De nieuwe wetgeving zal alleen van toepassing zijn op huwelijken die gesloten worden ná inwerkingtreding van de nieuwe wet. Wanneer dat zal zijn is thans nog niet bekend.

Belangrijke uitspraak over bestuurdersaansprakelijkheid

De Hoge Raad heeft op 17 februari 2017 een belangrijke uitspraak gedaan over aansprakelijkheid van bestuurders van een rechtspersoon. Met deze uitspraak heeft de Hoge Raad de indirecte bestuurdersaansprakelijkheid (dus als een rechtspersoon als bestuurder van een andere rechtspersoon optreedt) sterk uitgebreid.

De wet bepaalt dat de aansprakelijkheid van een rechtspersoon (bijvoorbeeld een besloten vennootschap) als bestuurder van een andere rechtspersoon ook (hoofdelijk) rust op een ieder die ten tijde van het ontstaan van de aansprakelijkheid van de rechtspersoon daarvan bestuurder is.
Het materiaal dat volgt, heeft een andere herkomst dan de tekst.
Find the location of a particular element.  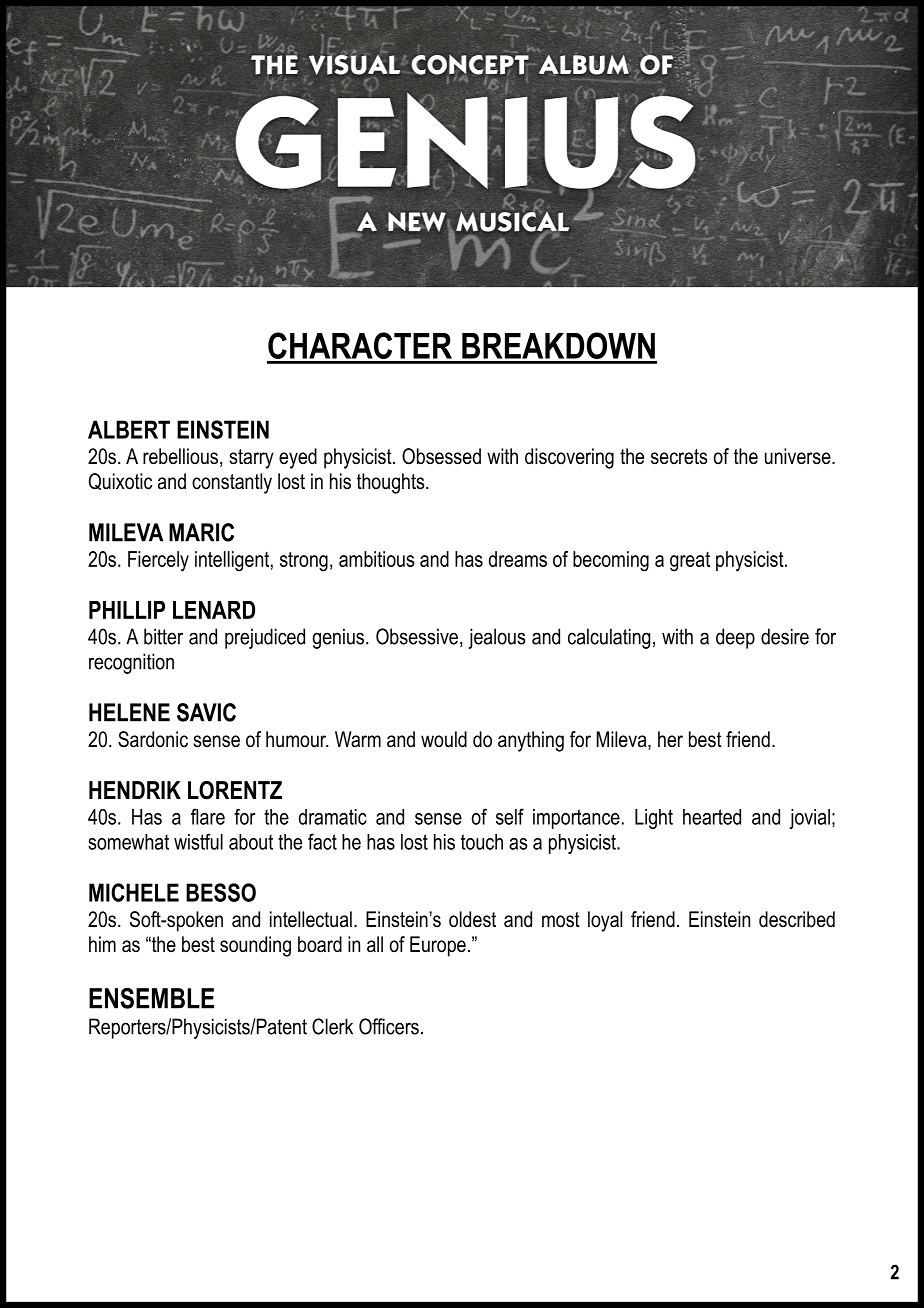

would is located at coordinates (444, 739).
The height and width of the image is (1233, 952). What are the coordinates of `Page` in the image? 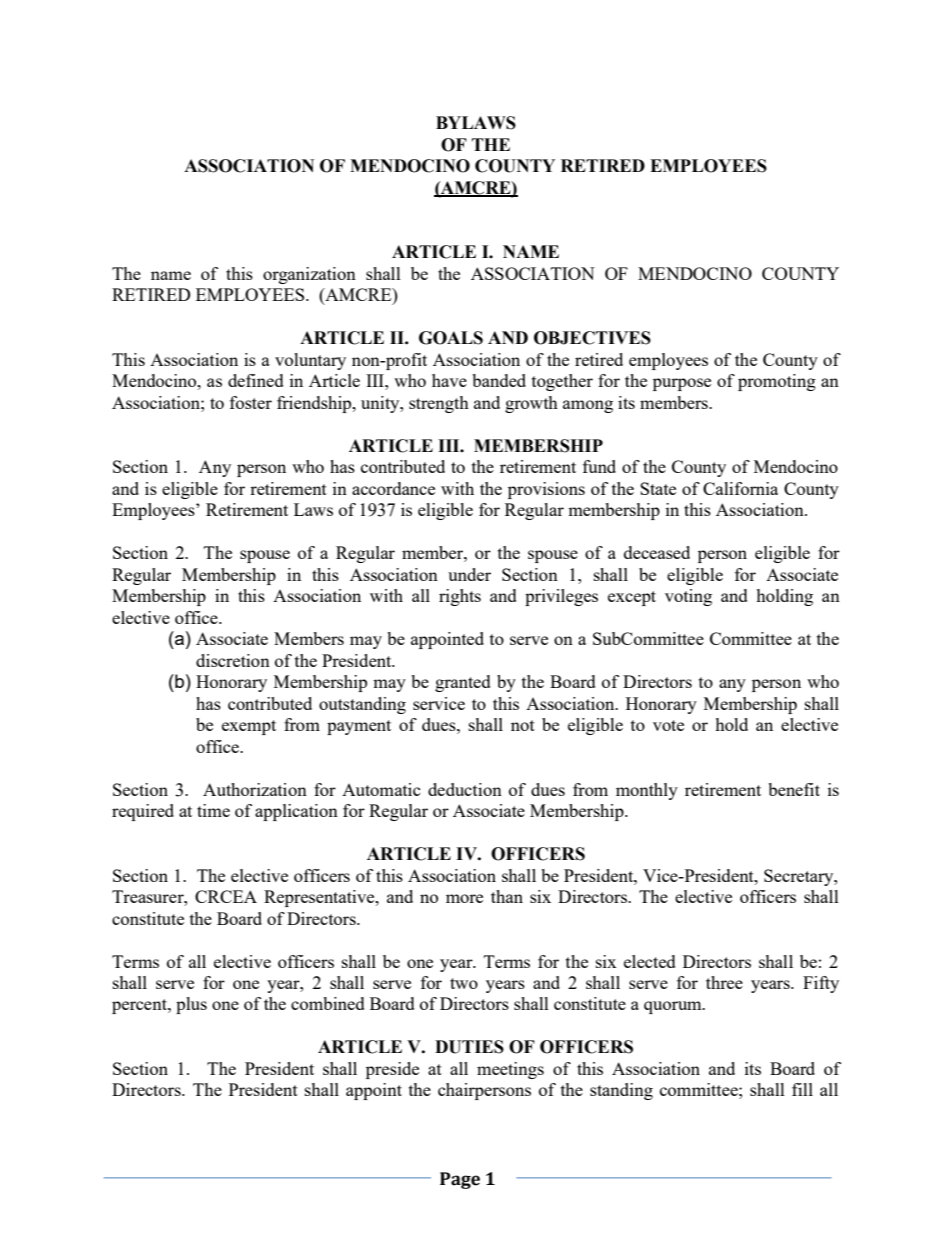 It's located at (460, 1180).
Met die wetgeving wordt beoogd te voorkomen dat een natuurlijk persoon zich achter de rechtspersoonlijkheid van een rechtspersoon-bestuurder kan verschuilen en aansprakelijkheid kan voorkomen, ook al is sprake van slecht of onbehoorlijk bestuur. De Hoge Raad heeft nu in zijn recente uitspraak beslist dat deze aansprakelijkheid van de natuurlijke persoon achter de bestuurder-rechtspersoon geldt, ongeacht de grondslag voor aansprakelijkheid. Dus niet alleen als de vennootschapsrechtelijke wetgeving (denk aan de verplichting om een correcte administratie te voeren) niet wordt nagekomen, maar ook als de aansprakelijkheid wordt gebaseerd op de algemene onrechtmatige daadsactie. Deze aansprakelijkheid geldt dan voor een ieder die ten tijde van het ontstaan van de aansprakelijkheid van de rechtspersoon-bestuurder daarvan bestuurder is; het is dan niet nodig dat de schuldeiser bewijst dat de bestuurder ook persoonlijk een ernstig verwijt kan worden gemaakt. Wel kan de natuurlijk persoon-bestuurder van een rechtspersoon-bestuurder in een dergelijke situatie proberen te bewijzen dat hem persoon geen ernstig verwijt kan worden gemaakt.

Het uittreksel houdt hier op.